EXCERPT:
^^^^^^^^^^^^^^^^

What factors motivated the development of the dataset?

Alice Xiang:
When I led the research lab at Partnership on AI, we conducted an interview study of algorithmic fairness practitioners that found a significant challenge faced by these practitioners is a need for more sensitive attribute data to check for bias. There are many privacy and other ethical concerns with collecting such data. In computer vision, there has been a lot of emphasis on the importance of diverse training and evaluation tests to address potential biases.

To check for diversity, though, you need sensitive attribute data—you can’t say if a dataset is gender-balanced if you have no idea what people’s gender identities are. While in certain contexts, the solution then is to find a way to collect sensitive attribute data, this is not always possible or desirable, especially given that labels for gender and racial constructs are highly contestable. Given this context, Sony AI, we wanted to explore alternatives for measuring diversity in large image datasets without knowing the sensitive attributes of the individuals.

Were there any challenges you faced and overcame during the research process?

Jerone Andrews:
One challenge was related to the use of semantic labels. We wanted to avoid relying on problematic semantic labels to capture human diversity, which can introduce biases. This is especially true when inferred by human annotators, and may not accurately reflect the continuous nature of human phenotypic diversity (e.g., skin tone is often reduced to “light” vs. “dark”). We used a novel approach of face similarity judgments to overcome this challenge to generate a continuous, low-dimensional embedding space aligned with human perception. This approach allowed for a more nuanced representation of human diversity without relying on explicit semantic labels. Moreover, our approach permitted us to study bias in our collected dataset, which was the result of the sociocultural backgrounds of our annotators. This is important because computer vision researchers rarely acknowledge the impact an annotator’s social identity has on data.

Can you describe real-world applications for this dataset and how it could benefit researchers or practitioners?

Jerone Andrews:
Our dataset has several use cases that can benefit researchers and practitioners. First, it can be used for learning a continuous, low-dimensional embedding space aligned with human perception. This enables the accurate prediction of face similarity and provides a human-interpretable decomposition of the dimensions used in the human decision-making process. Thus, providing insights into how different face attributes contribute to face similarity, which can inform the development of more interpretable and explainable models.

Second, the dataset implicitly and continually captures face attributes, allowing the learning of a more nuanced representation of human phenotypic diversity compared to datasets with categorically labeled face attributes. This enables researchers to explore and measure the subtle variations of faces, particularly the similarity between faces that belong to the same demographic group.

^^^^^^^^^^^^^^^^

GIVEN REQUEST A: According to the interview, what significant challenge did the study of algorithmic fairness practitioners find those practitioners faced?
GIVEN REQUEST B: State whether each statement agrees with the interview, answering yes or no and quoting the deciding words: (i) Face similarity judgments were used to generate a continuous, low-dimensional embedding space. (ii) Computer vision researchers often acknowledge how an annotator's social identity affects data. (iii) Collecting sensitive attribute data is always a possible solution.
GIVEN REQUEST C: Retype the interview from "Can you describe" up to and including "and explainable models.".

SOURCE MATERIAL:
^^^^^^^^^^^^^^^^

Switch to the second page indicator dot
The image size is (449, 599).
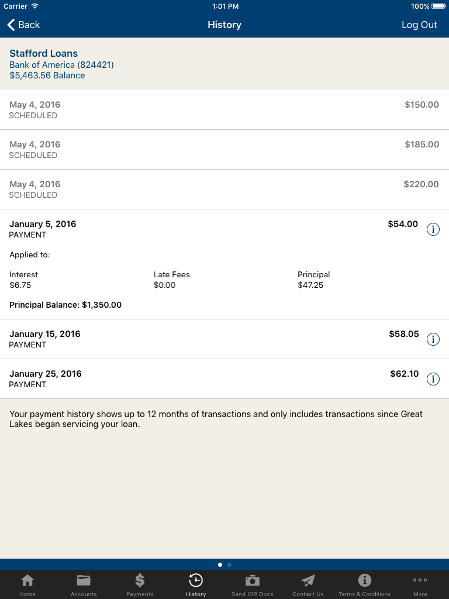click(x=229, y=564)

^^^^^^^^^^^^^^^^

CORRECT OUTPUT A: They need more sensitive attribute data to check for bias.

CORRECT OUTPUT B:
(i) Yes: "We used a novel approach of face similarity judgments to overcome this challenge to generate a continuous, low-dimensional embedding space aligned with human perception."
(ii) No: "computer vision researchers rarely acknowledge the impact an annotator’s social identity has on data."
(iii) No: "this is not always possible or desirable"

CORRECT OUTPUT C:
Can you describe real-world applications for this dataset and how it could benefit researchers or practitioners?

Jerone Andrews:
Our dataset has several use cases that can benefit researchers and practitioners. First, it can be used for learning a continuous, low-dimensional embedding space aligned with human perception. This enables the accurate prediction of face similarity and provides a human-interpretable decomposition of the dimensions used in the human decision-making process. Thus, providing insights into how different face attributes contribute to face similarity, which can inform the development of more interpretable and explainable models.